Unlike existing crowdsourcing platforms, AutoMan doesn’t attempt to predict the reliability of its workers based on their previous performance. Instead, if it is not sure it has the correct answer, it keeps on posting the same job, upping the fee each time, until it is confident that it does.
“One way to think about it is that it saves the interesting parts, the creative parts, or the fun parts for people,” says Barowy. “It’s really the best of both worlds. You have the computer doing the grunt work.”
AutoMan could be used by developers of apps like VizWiz, in which blind people take a photo of their surroundings and receive a description of the scene. The algorithm could be incorporated into the app, sending the photos to crowdworkers, choosing the correct descriptions and sending them back to the app’s user.
Of course, human labour doesn’t come free. AutoMan will be given a budget by the app developer and be programmed to keep costs down. Quicker – or higher quality – responses will cost more but AutoMan will manage all of this automatically. Anyone using such hybrid software wouldn’t know whether they were interacting with a machine or a crowd of humans – or both.

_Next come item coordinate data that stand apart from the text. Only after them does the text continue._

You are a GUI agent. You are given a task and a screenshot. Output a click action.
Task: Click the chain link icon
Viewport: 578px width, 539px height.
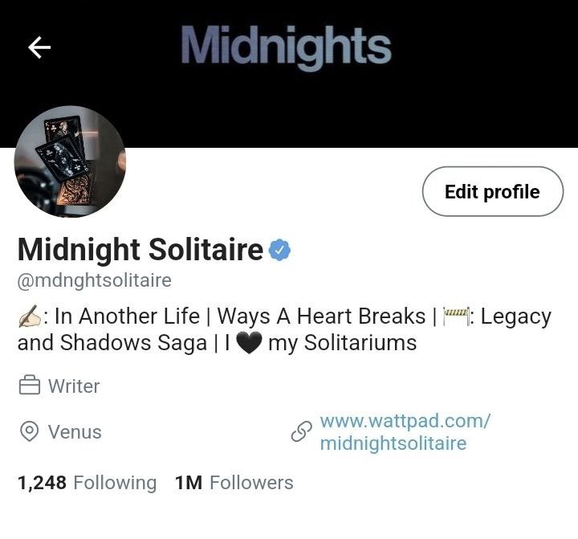[301, 431]
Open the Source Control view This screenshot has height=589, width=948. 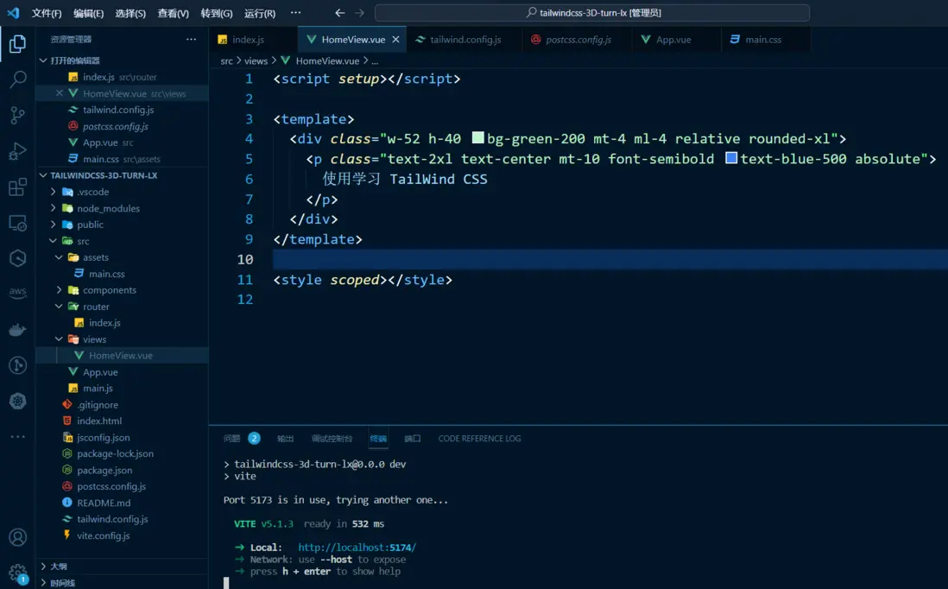point(17,115)
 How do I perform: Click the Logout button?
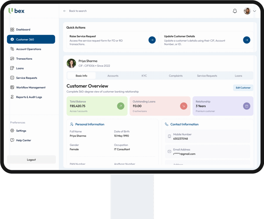(31, 160)
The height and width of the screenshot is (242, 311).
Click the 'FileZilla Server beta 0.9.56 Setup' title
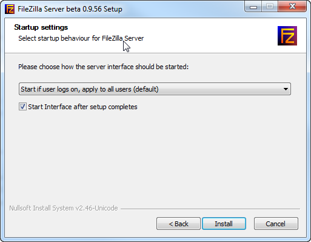click(x=70, y=9)
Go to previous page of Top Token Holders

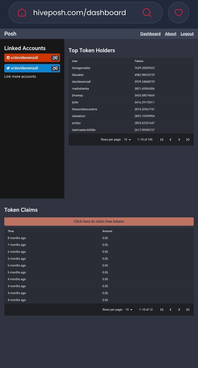pos(170,139)
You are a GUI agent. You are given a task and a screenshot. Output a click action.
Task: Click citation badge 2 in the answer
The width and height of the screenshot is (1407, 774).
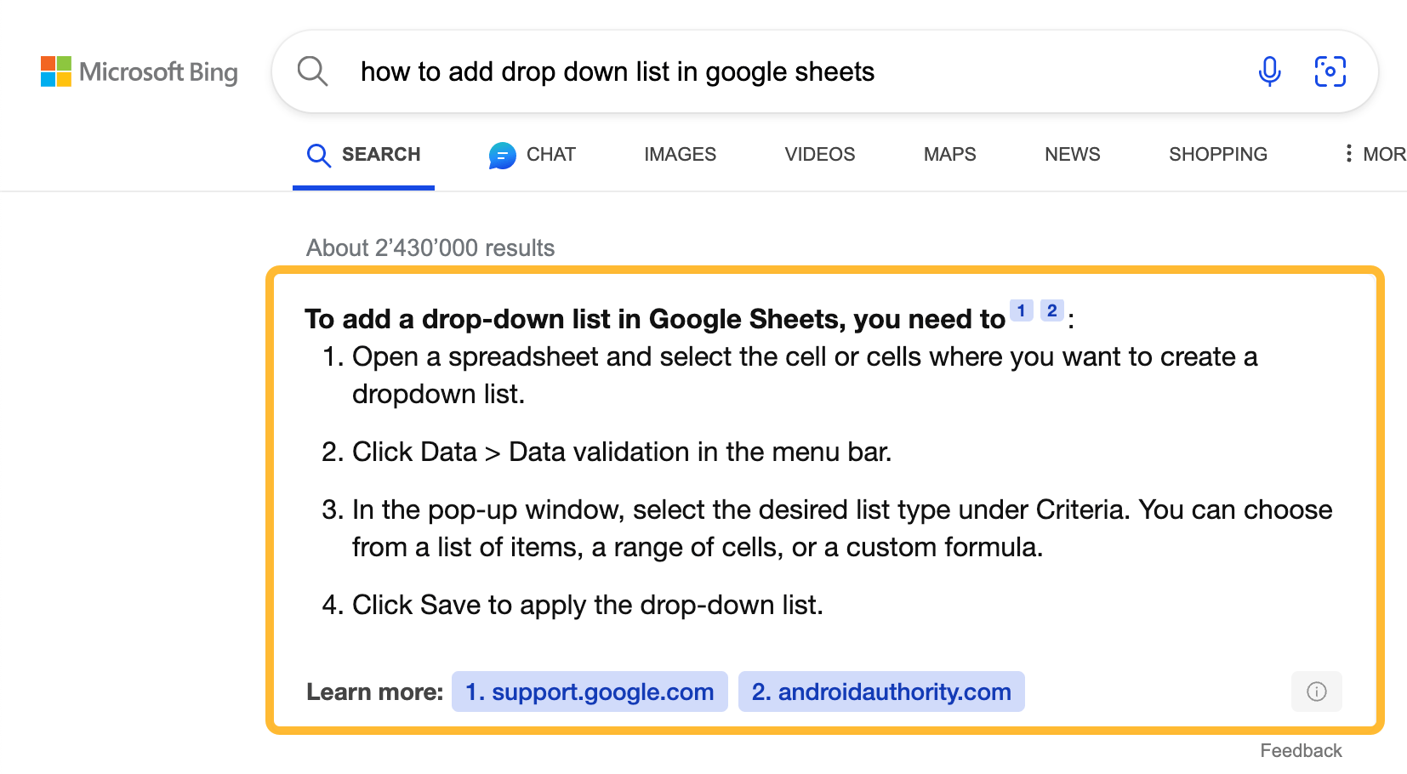click(1051, 310)
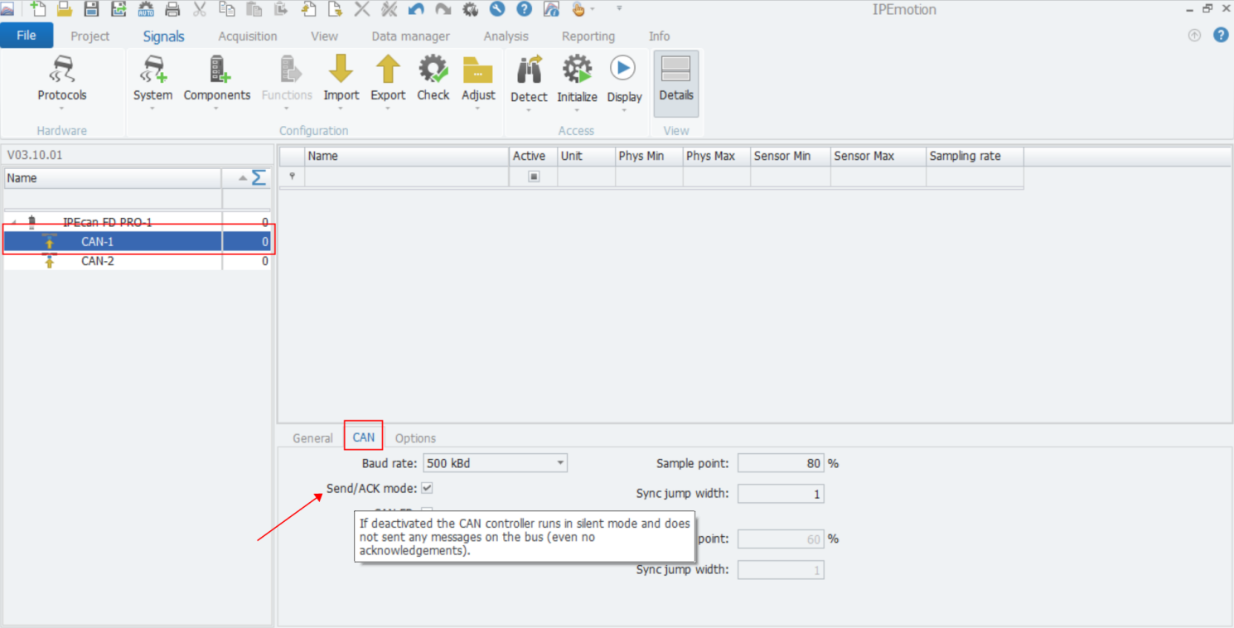This screenshot has height=628, width=1234.
Task: Select the CAN-2 tree item
Action: tap(98, 261)
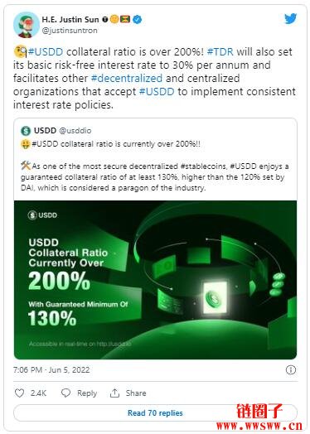This screenshot has height=434, width=310.
Task: Like the tweet with heart icon
Action: click(19, 393)
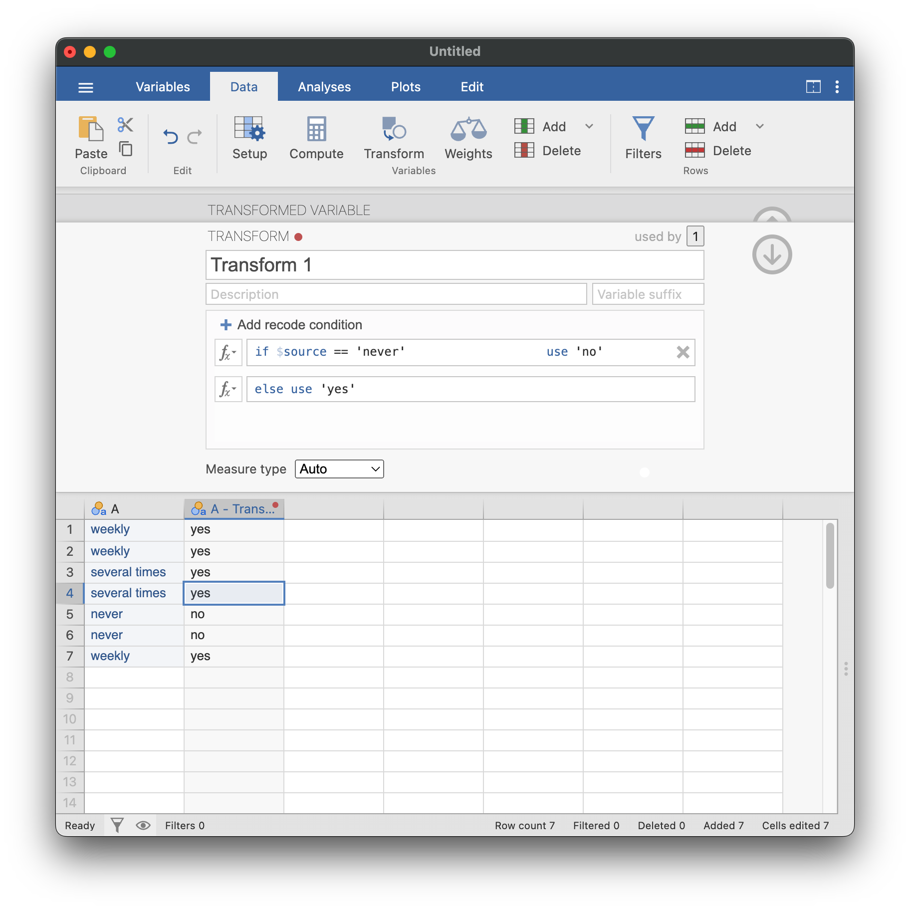
Task: Click the Undo arrow icon
Action: [171, 137]
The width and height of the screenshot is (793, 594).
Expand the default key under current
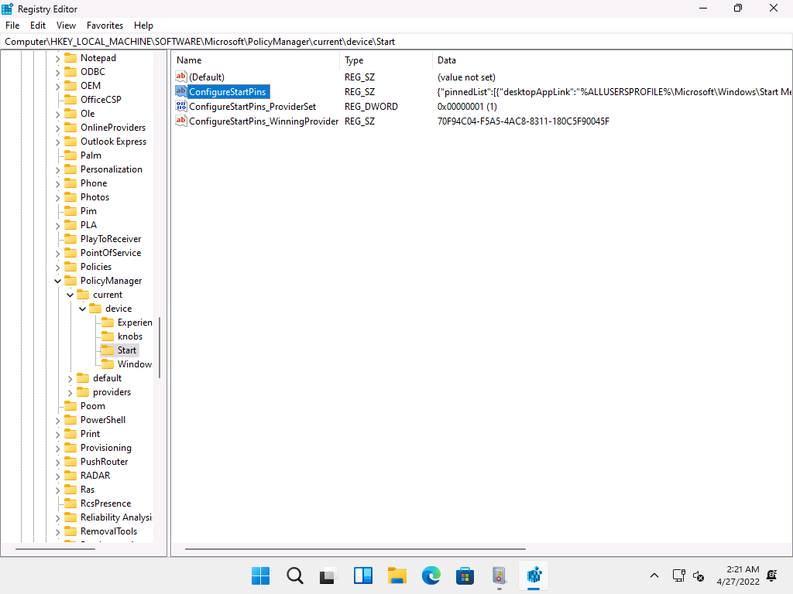[70, 378]
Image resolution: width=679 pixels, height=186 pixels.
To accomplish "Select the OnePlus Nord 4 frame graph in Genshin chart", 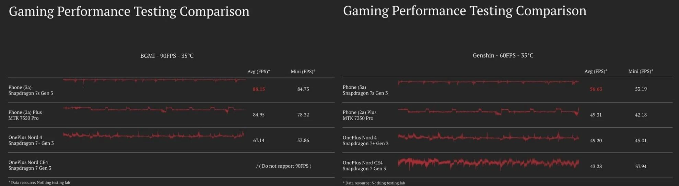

So how do Mechanical Turk workers feel about being directly employed by a computer? Barowy has received positive feedback so far. When a human boss rejects your work, it can feel personal or unfair. But that’s not the case with AutoMan. “People ended up liking the system because it’s impartial,” he says. The team presented the work at the OOPSLA conference in Tucson, Arizona, last month.
“Any programmer could pick this up and use it,” says Michael Bernstein of Stanford University in California. “That’s a really powerful thing.” Bernstein has developed hybrid computational systems himself, such as Soylent, a word processor that uses crowd workers to edit text.
Barowy’s team hopes that their system will make crowdsourcing mainstream, with software delegating tasks to human workers around the globe. “AutoMan might even help grow a new class of jobs that could become a new sector of the world economy,” says team member Emery Berger, also at the University of Massachusetts.
People power makes Google work
Google likes to give the impression that it organises the world’s information using algorithms alone, but the manual for its human raters tells the true story. Google’s small army of home workers have a big say in what sites we are offered when we type in a search term.
The manual, revealed by technology website The Register, gives instructions on how raters should judge whether a set of search results matches a user’s intention. They are also asked to make calls on a website’s “relevance” – something that popular myth suggests is handled by the PageRank algorithm alone – and “quality”. Raters are told to look for websites with content that is less than four months old.